====== Given data

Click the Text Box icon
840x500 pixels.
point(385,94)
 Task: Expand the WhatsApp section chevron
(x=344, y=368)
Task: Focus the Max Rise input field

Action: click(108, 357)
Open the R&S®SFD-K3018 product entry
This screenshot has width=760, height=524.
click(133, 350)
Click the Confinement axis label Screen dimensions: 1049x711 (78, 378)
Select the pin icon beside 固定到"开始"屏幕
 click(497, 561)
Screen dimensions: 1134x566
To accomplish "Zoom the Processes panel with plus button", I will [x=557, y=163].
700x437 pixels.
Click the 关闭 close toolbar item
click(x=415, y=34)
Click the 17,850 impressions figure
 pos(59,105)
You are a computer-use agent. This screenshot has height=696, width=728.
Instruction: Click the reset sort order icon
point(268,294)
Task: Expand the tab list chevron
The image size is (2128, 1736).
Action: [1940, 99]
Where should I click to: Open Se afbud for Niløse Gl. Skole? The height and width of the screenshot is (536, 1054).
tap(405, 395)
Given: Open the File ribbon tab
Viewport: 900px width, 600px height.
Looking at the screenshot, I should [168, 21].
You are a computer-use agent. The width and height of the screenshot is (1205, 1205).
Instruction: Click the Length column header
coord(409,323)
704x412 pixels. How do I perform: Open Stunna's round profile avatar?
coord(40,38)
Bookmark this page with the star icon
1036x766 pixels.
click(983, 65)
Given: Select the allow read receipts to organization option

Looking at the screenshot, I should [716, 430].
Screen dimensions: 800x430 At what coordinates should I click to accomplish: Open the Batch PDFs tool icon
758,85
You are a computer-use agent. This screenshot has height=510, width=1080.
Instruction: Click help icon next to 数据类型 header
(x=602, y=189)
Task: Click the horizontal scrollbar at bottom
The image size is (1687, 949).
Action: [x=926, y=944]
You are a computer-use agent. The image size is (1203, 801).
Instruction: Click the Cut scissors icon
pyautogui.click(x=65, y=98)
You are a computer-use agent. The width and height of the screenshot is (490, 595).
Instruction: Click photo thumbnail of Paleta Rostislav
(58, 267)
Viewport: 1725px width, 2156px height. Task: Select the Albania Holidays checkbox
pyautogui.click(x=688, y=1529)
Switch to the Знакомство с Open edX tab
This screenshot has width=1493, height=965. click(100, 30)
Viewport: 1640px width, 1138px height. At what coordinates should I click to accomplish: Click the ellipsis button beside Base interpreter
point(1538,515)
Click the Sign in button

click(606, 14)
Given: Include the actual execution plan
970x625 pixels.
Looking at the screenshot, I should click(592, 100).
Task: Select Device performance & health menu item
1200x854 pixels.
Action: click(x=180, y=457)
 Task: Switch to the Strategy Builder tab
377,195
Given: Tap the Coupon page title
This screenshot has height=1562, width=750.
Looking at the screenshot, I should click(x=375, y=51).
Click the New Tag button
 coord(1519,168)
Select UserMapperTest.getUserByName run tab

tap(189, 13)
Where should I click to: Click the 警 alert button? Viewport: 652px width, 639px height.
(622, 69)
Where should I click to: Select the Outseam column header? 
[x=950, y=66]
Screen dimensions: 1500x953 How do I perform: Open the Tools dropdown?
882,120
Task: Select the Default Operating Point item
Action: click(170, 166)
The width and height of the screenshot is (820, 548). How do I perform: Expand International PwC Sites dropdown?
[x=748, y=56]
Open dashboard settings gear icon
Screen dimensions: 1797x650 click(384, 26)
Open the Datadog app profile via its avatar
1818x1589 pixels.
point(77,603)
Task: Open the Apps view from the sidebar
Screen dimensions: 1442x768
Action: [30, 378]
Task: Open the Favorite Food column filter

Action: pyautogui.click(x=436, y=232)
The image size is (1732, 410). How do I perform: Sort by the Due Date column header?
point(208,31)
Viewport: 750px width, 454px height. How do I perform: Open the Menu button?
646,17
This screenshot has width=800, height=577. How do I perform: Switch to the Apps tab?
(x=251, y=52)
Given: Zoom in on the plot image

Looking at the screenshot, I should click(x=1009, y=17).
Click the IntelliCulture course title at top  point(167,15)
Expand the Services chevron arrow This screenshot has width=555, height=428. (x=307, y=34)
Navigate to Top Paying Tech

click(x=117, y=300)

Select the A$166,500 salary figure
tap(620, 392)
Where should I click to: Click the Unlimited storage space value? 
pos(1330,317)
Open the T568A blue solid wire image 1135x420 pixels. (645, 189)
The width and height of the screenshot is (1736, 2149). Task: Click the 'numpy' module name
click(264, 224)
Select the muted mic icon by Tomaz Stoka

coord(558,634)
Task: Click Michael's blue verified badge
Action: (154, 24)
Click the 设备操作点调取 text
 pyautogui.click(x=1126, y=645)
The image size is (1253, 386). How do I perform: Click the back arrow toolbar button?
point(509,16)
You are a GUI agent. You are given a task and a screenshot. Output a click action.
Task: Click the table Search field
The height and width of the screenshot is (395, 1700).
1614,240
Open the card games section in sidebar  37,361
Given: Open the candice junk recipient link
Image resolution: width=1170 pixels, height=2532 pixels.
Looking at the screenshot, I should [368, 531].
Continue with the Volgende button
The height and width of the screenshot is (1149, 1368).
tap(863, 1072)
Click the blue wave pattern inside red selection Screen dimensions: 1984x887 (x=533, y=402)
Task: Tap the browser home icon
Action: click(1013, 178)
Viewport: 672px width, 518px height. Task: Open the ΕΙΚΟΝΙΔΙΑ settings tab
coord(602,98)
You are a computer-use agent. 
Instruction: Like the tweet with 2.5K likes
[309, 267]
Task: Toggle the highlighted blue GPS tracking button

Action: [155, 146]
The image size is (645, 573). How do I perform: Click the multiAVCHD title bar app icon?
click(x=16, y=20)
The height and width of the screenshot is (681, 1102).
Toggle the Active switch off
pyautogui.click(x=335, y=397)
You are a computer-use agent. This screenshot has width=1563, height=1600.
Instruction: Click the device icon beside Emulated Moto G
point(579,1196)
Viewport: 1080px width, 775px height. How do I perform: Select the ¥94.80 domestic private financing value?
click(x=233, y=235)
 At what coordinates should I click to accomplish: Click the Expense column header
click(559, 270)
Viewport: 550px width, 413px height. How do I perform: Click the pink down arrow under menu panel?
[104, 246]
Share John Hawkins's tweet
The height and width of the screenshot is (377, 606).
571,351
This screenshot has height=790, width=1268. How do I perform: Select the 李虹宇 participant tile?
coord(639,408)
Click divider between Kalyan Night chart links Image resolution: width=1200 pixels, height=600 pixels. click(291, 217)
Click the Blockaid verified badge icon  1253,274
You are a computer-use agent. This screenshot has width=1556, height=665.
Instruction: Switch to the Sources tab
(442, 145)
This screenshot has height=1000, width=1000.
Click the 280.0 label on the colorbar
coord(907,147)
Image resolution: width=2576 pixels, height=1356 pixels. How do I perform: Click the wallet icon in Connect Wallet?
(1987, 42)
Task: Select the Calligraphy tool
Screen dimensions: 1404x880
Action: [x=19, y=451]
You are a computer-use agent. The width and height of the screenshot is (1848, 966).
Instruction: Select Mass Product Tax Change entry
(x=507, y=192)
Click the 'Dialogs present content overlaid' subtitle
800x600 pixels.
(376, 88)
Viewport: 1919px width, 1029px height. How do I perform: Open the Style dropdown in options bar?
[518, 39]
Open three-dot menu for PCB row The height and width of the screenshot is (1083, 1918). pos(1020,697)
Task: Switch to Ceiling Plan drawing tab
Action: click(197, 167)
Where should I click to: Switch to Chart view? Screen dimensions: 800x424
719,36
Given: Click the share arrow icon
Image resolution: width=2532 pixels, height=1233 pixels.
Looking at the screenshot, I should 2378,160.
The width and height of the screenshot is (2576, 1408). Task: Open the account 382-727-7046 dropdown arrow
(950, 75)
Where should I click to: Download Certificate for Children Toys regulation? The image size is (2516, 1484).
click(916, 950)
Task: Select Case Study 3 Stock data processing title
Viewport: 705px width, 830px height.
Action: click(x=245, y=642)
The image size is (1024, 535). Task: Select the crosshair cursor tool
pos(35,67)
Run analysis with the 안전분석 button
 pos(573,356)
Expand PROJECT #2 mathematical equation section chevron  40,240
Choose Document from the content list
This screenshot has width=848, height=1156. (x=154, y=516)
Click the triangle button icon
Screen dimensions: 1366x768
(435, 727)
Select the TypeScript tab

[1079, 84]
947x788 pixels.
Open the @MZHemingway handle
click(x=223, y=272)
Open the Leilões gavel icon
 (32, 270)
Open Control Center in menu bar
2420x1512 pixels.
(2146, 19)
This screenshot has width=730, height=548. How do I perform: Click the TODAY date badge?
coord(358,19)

============

- [Given instruction]: Rewrite the items starting at the line containing "Click the blue" and ending at the line containing "pyautogui.click(x=335, y=397)", substituting "Flip" for "Toggle" and leaving everything else unchanged.

- [Written response]:
Click the blue wave pattern inside red selection Screen dimensions: 1984x887 (x=533, y=402)
Task: Tap the browser home icon
Action: click(1013, 178)
Viewport: 672px width, 518px height. Task: Open the ΕΙΚΟΝΙΔΙΑ settings tab
coord(602,98)
You are a computer-use agent. 
Instruction: Like the tweet with 2.5K likes
[309, 267]
Task: Flip the highlighted blue GPS tracking button

Action: [155, 146]
The image size is (645, 573). How do I perform: Click the multiAVCHD title bar app icon?
click(x=16, y=20)
The height and width of the screenshot is (681, 1102).
Flip the Active switch off
pyautogui.click(x=335, y=397)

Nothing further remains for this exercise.